Police say they’ve recovered gun used by Harding

Pub date July 28, 2011
WriterRebecca Bowe
SectionPolitics Blog

The San Francisco Police Department issued a statement this afternoon announcing that the gun that fired the fatal shot at Kenneth Wade Harding Jr. has been found.

“After a weeklong community effort, a neighborhood resident led officers from Bayview Police Station to the gun used by Kenneth Harding,” the SFPD statement says. “The gun, an AMT .380 caliber semi-automatic pistol, was matched through ballistic tests conducted by the San Francisco Police Department Crime Lab,” the official announcement goes on. “These tests confirmed that this was the same gun that fired the fatal .380 caliber bullet.” 

The police describe the weapon as a “small silver and black handgun,” and notes that it was “seen on the widely viewed cell phone video of the incident” and “picked up from the crime scene by an individual during the chaotic aftermath of the shooting.” 

One YouTube video showing the scene of the aftermath is titled, “Aftermath of Bayview gun battle in San Francisco,” and it has had 96,897 views so far.

At around 1 minute and 23 seconds into that video, an individual in a gray hooded sweatshirt reaches down and picks up an object off the sidewalk (which doesn’t look like a gun), but at another point in the clip, a gun-shaped object can be seen lying on the ground.

Lt. Troy Dangerfield, of the SFPD’s media relations unit, would not say whether the man in the hooded sweatshirt had anything to do with recovering the gun. Nor would he say whether an arrest had been made when the gun was turned over to police. “I can’t get into who turned over the gun, or whether that’s where we got the gun from,” he said, but asserted that ballistics testing had confirmed that it was the gun that fired the shot.

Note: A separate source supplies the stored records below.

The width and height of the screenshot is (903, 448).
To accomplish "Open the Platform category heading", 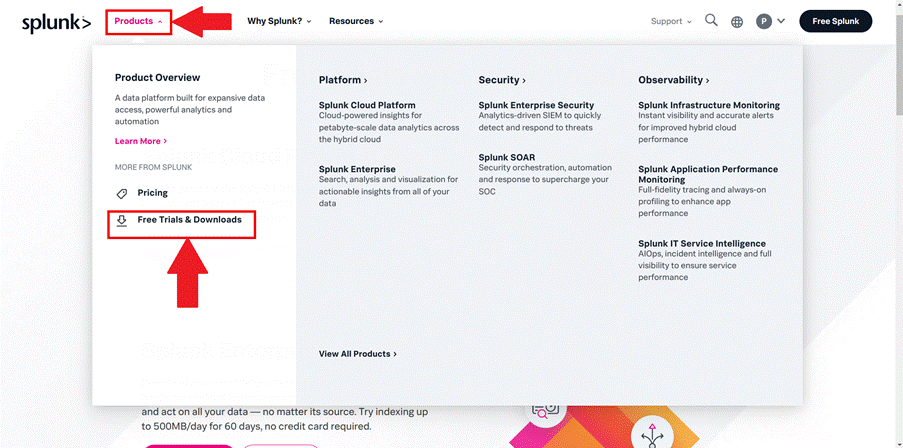I will (343, 80).
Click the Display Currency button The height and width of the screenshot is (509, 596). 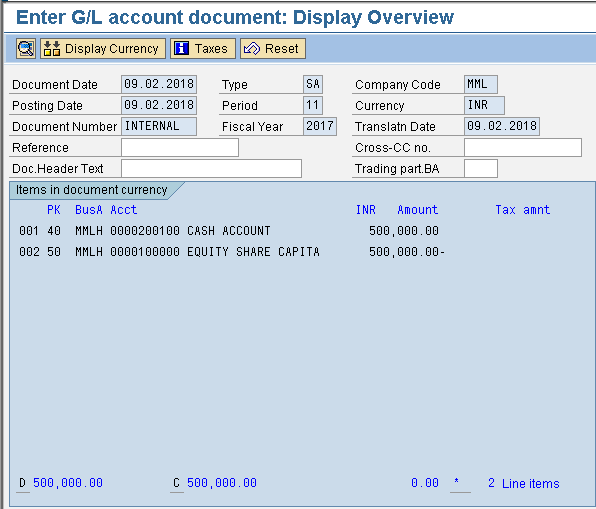coord(103,49)
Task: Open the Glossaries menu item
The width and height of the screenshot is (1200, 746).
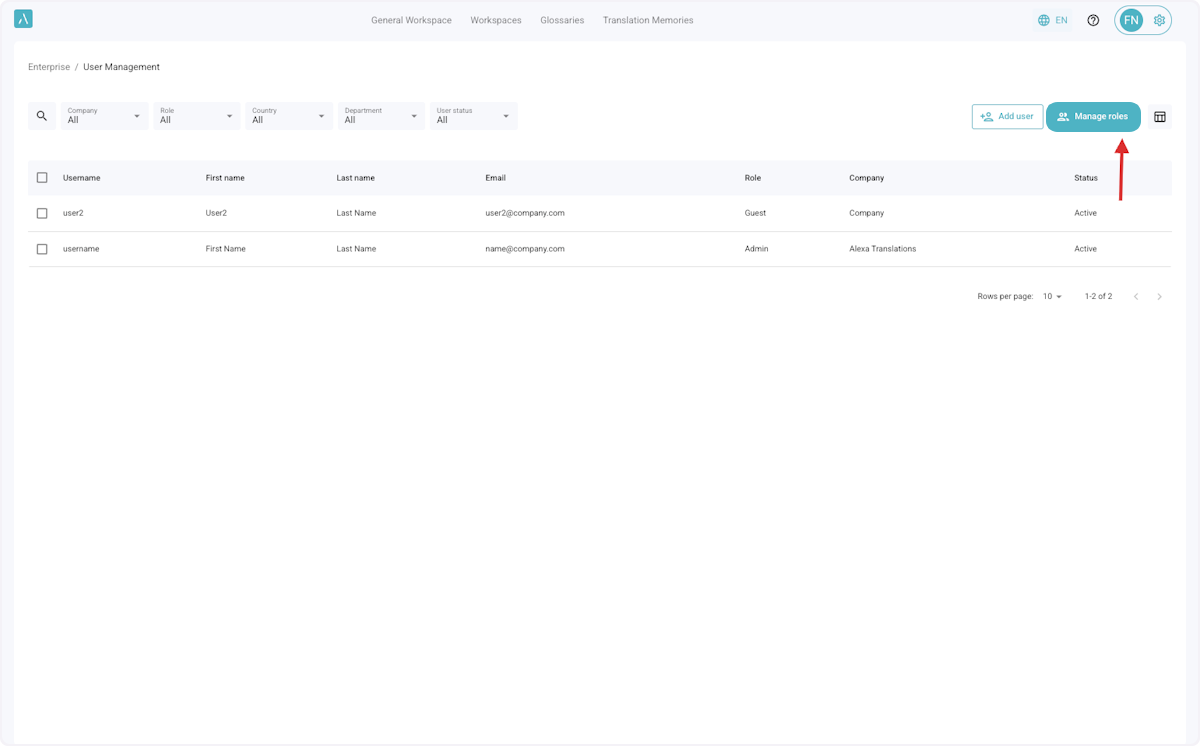Action: tap(562, 20)
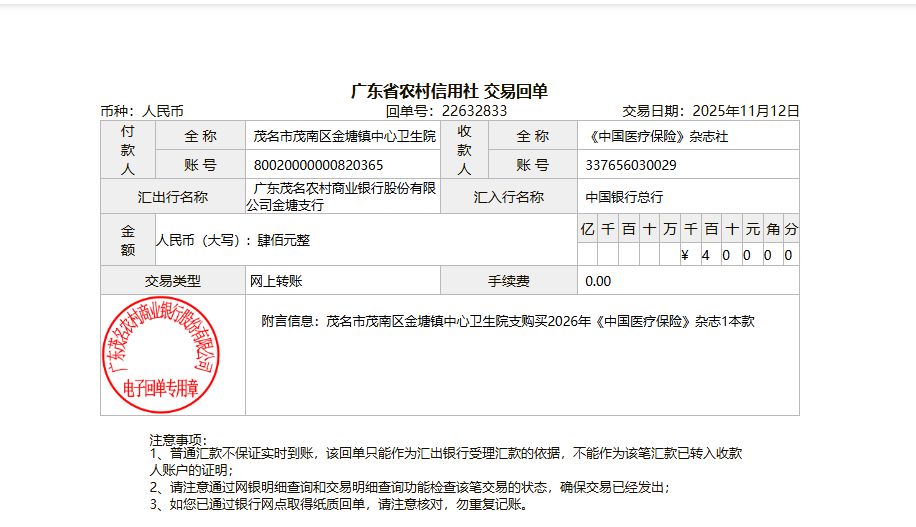
Task: Select payee name 《中国医疗保险》杂志社
Action: (x=648, y=136)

“We’re not speaking as to whether fingerprints are on it,” he added when asked if Harding’s fingerprints had been detected on the firearm. He said he did not know whether Harding’s cell phone had been recovered.

There are four separate investigations relating to the officer-involved shooting that occurred in connection with Harding’s death, Dangerfield said. They are being carried out by the District Attorney, the Office of Citizen Complaints, SFPD Homicide Unit and SFPD Internal Affairs.

Asked why SFPD officers did not move in quickly to snap up an unsecured weapon lying on the ground if a suspect had just fired and a crowd of alarmed bystanders was forming around them, Dangerfield said that the police had to prioritize officer safety — and in this case, he asserted, that meant keeping their weapons trained on a suspect who could still potentially pull out a gun and shoot at them. According to training protocol, “crime scene preservation” is a lower priority, he said. Asked if officers were trained to shoot to kill, he said, “we don’t shoot to kill, we shoot to stop the threat.”

Dangerfield went on to say that the video in which Harding is shown to still be moving while police stand with weapons trained on him would make a great police training video. “You do not remove yourself from the target until the target is no longer a threat to you,” he said, indicating that a suspect who is still moving is still perceived as a threat.

However, it was this aspect of the widely viewed video — that police continued to stand with weapons trained on Harding rather than calling for medical assistance after he’d been shot — that seemed to most inflame residents and protesters who’ve condemned the police response in the aftermath.

Dangerfield confirmed that data from SpotShotter revealed that a single bullet was fired, and then multiple rounds fired in succession 1.9 seconds later. The explanation that police have given for this, he confirmed, was that Harding fired a single shot and then police opened fire.

Assuming it’s true that Harding shot himself, as police have said, this suggests that the two police officers on the scene responded to a suspect shooting himself by firing eight rounds, just one of which entered through the leg. Asked why officers would respond to a self-inflicted shot in that way, Dangerfield said, “If you are a police officer and you’re running and chasing … and then shots are fired, what do you think?” He emphasized, “They’re trained to return fire.”